At 1225 when I not unreasonably thought the end must be near the hare was kindly on hand again to offer an ‘alternative route’ along with the encouraging words that it was only a few minutes more – which turned out to be at least 10 minutes (and the rest)! What is it about men and their inability to reasonably assess how far/how many more minutes to go?
I don’t know who took line honours but it would have been between Robic, Moondance and Jonno Groans with the remainder staggering in sporadically in their own time.
Verdict: Moondance phrased it succinctly: ‘Long and murderous!’ It was certainly an act of endurance. Our hare had some sort of excuse – a fence that popped up over-night by a caravan park meant he had to divert from his reccied route which added yet more distance over-all. As for the sawdust – wrong type (where have we heard THAT excuse before?) and the wind blew it away. Hmmmm. But, strange as it may seem, it was an enjoyable experience, somewhere different, and encouraging for anyone training for a half-marathon – with almost 9 miles gone only another ‘normal’ length hash and we would have done the distance!

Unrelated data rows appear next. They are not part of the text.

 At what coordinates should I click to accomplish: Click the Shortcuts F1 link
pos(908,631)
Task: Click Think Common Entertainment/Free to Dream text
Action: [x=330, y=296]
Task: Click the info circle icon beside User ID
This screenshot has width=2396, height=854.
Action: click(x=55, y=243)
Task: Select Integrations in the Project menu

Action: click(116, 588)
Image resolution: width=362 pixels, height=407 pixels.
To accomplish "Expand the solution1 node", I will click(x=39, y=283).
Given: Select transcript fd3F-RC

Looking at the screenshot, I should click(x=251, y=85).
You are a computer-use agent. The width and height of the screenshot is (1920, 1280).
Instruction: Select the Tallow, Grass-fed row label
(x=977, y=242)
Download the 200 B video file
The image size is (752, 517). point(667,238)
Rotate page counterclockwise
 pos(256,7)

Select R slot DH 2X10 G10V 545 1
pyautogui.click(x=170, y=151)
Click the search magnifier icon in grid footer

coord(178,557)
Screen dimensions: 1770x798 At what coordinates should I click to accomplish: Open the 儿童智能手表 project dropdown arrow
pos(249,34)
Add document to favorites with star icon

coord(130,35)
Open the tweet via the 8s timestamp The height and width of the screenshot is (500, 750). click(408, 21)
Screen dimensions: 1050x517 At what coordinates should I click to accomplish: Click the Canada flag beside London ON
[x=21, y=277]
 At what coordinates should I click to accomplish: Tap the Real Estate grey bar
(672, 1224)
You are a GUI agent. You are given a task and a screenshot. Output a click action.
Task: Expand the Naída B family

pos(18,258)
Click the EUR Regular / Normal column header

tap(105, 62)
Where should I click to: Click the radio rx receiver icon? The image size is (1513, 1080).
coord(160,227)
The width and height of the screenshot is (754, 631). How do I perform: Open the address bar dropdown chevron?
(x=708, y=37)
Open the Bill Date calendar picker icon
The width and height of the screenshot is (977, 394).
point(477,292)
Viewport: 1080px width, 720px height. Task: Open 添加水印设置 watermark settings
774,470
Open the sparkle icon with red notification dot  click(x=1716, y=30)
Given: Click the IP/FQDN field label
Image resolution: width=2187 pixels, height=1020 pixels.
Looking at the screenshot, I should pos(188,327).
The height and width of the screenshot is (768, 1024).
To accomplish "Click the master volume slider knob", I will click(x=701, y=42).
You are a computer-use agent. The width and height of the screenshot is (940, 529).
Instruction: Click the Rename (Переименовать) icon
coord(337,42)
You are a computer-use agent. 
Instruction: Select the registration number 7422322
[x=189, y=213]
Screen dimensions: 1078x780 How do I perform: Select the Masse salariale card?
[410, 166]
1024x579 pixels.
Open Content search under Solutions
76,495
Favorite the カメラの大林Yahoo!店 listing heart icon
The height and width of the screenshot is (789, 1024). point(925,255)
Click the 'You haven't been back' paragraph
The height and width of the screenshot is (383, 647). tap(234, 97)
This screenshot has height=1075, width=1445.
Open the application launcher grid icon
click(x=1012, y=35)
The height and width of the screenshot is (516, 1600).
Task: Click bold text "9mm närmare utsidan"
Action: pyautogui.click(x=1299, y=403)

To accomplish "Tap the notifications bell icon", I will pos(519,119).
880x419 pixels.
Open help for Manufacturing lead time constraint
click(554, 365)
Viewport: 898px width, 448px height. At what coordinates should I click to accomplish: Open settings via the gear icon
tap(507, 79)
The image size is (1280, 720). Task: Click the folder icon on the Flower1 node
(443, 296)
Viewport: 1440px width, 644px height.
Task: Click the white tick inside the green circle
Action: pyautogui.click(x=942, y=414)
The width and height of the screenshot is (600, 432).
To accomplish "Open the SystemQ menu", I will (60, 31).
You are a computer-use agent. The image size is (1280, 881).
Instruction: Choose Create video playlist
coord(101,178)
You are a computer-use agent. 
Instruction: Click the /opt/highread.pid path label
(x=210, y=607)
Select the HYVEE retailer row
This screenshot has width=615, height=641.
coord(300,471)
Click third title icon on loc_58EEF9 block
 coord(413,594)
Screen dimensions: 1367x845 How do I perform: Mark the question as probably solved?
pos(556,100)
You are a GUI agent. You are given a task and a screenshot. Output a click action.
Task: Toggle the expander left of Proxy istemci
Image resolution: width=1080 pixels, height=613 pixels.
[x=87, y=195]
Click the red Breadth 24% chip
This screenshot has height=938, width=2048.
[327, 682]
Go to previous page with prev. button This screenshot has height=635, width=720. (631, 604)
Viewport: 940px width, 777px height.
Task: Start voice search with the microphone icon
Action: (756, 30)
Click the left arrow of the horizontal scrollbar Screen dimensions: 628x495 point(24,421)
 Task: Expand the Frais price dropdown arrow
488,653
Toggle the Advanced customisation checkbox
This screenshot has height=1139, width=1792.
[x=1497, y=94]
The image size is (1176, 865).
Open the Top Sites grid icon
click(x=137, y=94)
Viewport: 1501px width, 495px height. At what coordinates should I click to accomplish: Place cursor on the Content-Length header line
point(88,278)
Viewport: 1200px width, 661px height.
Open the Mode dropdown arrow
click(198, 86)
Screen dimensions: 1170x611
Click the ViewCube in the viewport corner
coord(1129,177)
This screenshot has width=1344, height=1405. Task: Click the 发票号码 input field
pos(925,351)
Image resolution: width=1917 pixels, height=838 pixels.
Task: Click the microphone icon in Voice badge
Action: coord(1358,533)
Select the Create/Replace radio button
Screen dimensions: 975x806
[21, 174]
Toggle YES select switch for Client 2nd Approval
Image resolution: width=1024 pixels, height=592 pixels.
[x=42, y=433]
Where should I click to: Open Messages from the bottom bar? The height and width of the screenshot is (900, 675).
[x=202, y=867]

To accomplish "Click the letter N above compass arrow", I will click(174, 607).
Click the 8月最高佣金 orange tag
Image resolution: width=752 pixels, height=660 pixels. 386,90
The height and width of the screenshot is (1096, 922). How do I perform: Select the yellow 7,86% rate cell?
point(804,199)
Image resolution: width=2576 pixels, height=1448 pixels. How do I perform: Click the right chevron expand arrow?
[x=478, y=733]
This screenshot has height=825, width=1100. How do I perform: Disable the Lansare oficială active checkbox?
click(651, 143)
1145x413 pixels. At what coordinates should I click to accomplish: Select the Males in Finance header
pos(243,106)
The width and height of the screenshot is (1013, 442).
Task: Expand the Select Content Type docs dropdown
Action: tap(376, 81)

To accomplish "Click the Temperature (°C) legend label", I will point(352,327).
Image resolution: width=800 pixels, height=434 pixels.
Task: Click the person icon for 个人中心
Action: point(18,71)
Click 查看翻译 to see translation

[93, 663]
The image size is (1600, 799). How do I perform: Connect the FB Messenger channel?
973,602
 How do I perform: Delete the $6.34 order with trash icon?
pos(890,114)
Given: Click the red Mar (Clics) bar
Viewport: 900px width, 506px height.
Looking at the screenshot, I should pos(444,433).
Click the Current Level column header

At the pub: From afar Billy Graham ensured we re-loaded on carbs with 7 bowls of chips, including cheesy ones, almost a bowl a mile! Scooby Doo, late due to domestic water problems, estimated he had run 11 miles and deservedly tucked in to a full roast after describing his run, which was almost entirely different to ours, so we didn’t go there! Some drank Surrey Hills Ranmore Ale; I have no idea what others had but allegedly this pub has a great selection of beer, whilst at least one A. N. Other imbibed Scrumpy. PP (currently in one of his anorexic phases and fast disappearing before our very eyes) confessed to engaging in ‘Lookism’ in a previous life, where he would only surround himself with attractive people, particularly females, and described how that led him into some predicaments with them and as a direct consequence, their male partners. Fortunately for him he has mended his ways and now chooses a posse of hashers to keep him company. Good move PP – surround yourself with ‘non-lookers’ (as in not stunningly beautiful) and keep taking the carrots so you can see better (and for your liver) to ensure your well-being. Still it brought to mind the so-called ‘Ugly Law’ that once existed in some US (where else?) states. PP also regaled us with his recent ‘burnt fruit cage’ incident which prompted concerned enquiries about his roasted plums or his singed gooseberries! Always one to keep us guessing, our friendly neighbourhood postman!